Isola della Scala, in maternità è nato l'ultimo bambino
ISOLA DELLA SCALA. Da gennaio per partorire bisognerà rivolgersi agli altri ospedali del territorio. Ecco tutti gli orari per visite e controlli. Il giorno di Natale un parto d'emergenza ha chiuso l'attività del reparto ostetricia-ginecologia. Resteranno solo gli ambulatori
Isola della Scala. Una bella storia di Natale accompagna la chiusura della maternità dell'ospedale: l'ultima arrivata è una bimba di tre chili nata nel tardo pomeriggio del 25 nel reparto di ostetricia e ginecologia; la mamma, una giovane croata di 18 anni, ha avuto le doglie mentre si trovava sul treno che è stato fatto fermare in stazione dove è andata a prenderla un'ambulanza del pronto soccorso.
Sono questi gli ultimi giorni di attività per i reparti di ostetricia e pediatria, le loro porte resteranno aperte e garantiranno le emergenze fino alla mattina del primo giorno dell'anno. Ostetricia ha da giorni stanze e letti vuoti mentre in pediatria ci sono ancora alcuni bambini ricoverati che, se ristabiliti, saranno dimessi entro sabato e in caso contrario trasferiti a Bussolengo.

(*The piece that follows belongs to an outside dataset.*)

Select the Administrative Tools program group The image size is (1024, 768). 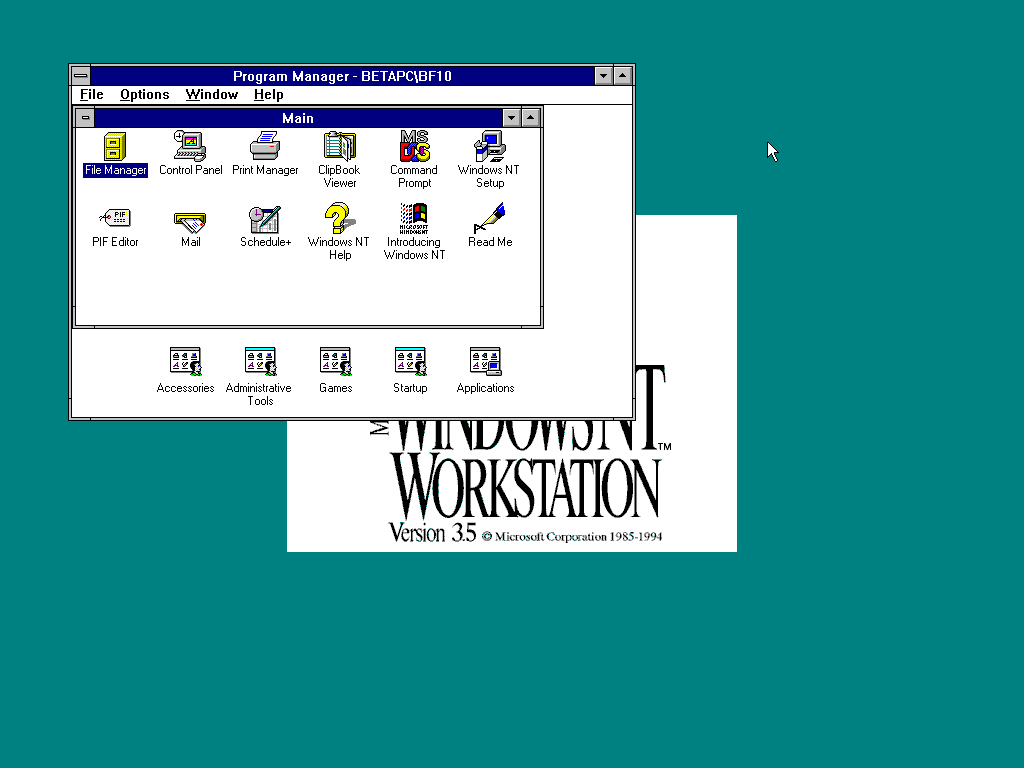click(x=260, y=363)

Le future mamme del territorio da mesi si rivolgono ad altre strutture per partorire: Borgo Roma, Peschiera, Negrar e Pieve di Coriano nel Mantovano.
La «chiusura» è vicina: alla maternità di Isola non nasceranno più bambini anche se è un reparto che ha sempre goduto di buona fama ed è stato per anni punto di riferimento delle gestanti che venivano dal territorio ma anche da Verona e dal Mantovano soprattutto dopo la chiusura delle strutture sanitarie di Bovolone e Nogara. Prova ne è la «Giornata della Vita» dedicata ai nuovi nati nella prima domenica di febbraio: è sempre stata un giorno di festa molto affollato. Poi lentamente le voci di una futura chiusura hanno penalizzato la struttura creando incertezze e facendo diminuire negli ultimi anni le nascite, che sono state 551 nel 2007, 537 nel 2008, 514 nel 2009, 480 nel 2010; nell'anno che sta per finire sono state, fino a ieri, 342.

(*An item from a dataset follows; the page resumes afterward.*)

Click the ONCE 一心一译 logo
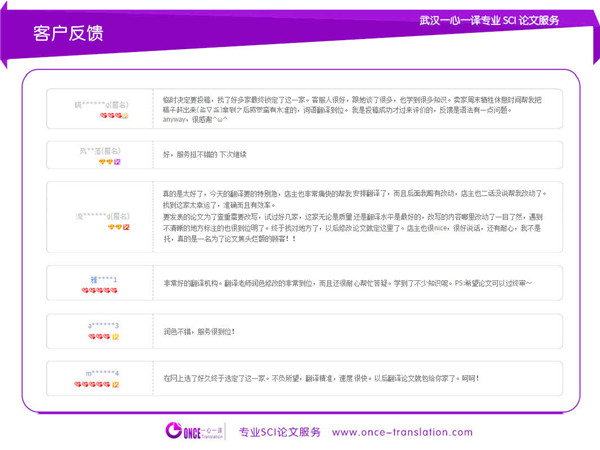 click(194, 431)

La chiusura del reparto maternità non comporta però un vuoto assoluto nell'assistenza; prima di Natale il sindaco Giovanni Miozzi, dopo una serie di incontri con i responsabili della sanità locale, aveva riferito: «Sia la Regione che l'Ulss hanno riconosciuto che sgombrando il punto nascita sarebbe venuta completamente a mancare l'assistenza prima e dopo il parto, per cui ho avuto assicurazioni che rimangono servizi di ginecologia ostetricia e pediatria». Servizi confermati dal primario Fabrizio Barbieri che spiega: «Chiude l'assistenza ospedaliera ma rimane l'attività ambulatoriale e l'assistenza alla gravidanza e al puerperio, con la presenza di un'ostetrica dalle 8 alle 18,30 e di un medico dalle 8 alle 16, tutti i giorni esclusi i festivi».

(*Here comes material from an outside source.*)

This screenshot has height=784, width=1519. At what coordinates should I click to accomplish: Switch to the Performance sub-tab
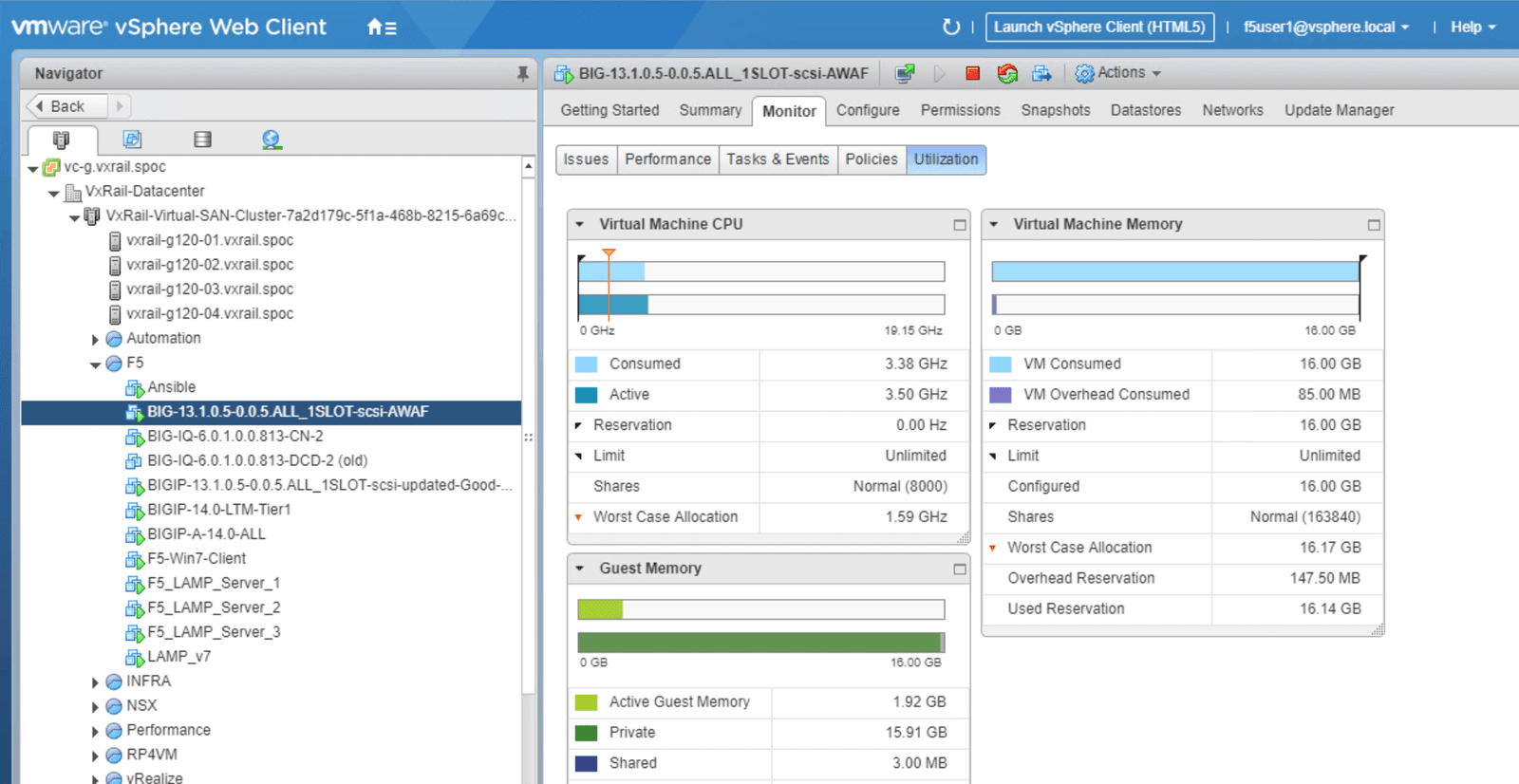click(667, 159)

Il servizio di pediatria resta aperto nei giorni 1, 6 e 8 gennaio dalle 8,30 alle 12,30 e dal 9 nei giorni feriali dalle 8,30 alle 18,30, il sabato dalle 8,30 alle 14,30; è chiuso la domenica. All'ospedale restano inoltre ancora attivi i reparti di chirurgia, ortopedia e urologia.
«Per questi», aggiunge il sindaco, «ho avuto assicurazioni che per il momento non saranno spostati, il loro trasferimento a Villafranca è rimandato, come impone una sentenza del Tar, a quando l'ospedale Magalini sarà ultimato». Intanto a difendere la chirurgia interviene un cittadino che tiene a dire: «È una cosa veramente assurda chiudere un reparto che funziona bene», dice Giorgio Olivieri, 66 anni, che abita a Nogara, «ho ricoverato a Isola mia zia che ha 96 anni nel tardo pomeriggio del 16 dicembre, non solo perché è l'ospedale più vicino ma anche perché cinque anni fa mi ero trovato bene. Questa volta il medico ha detto che bisognava operarla d'urgenza allo stomaco perché aveva un'ulcera perforata. L'hanno operata a mezzanotte, poi il dottore è uscito dalla sala operatoria dicendo con un sorriso che era andato tutto bene. Mia zia ha avuto un servizio eccellente da parte di tutto il reparto, si è ripresa e adesso sta bene. Peccato, davvero, rinunciare a qualcosa che funziona e funziona bene....».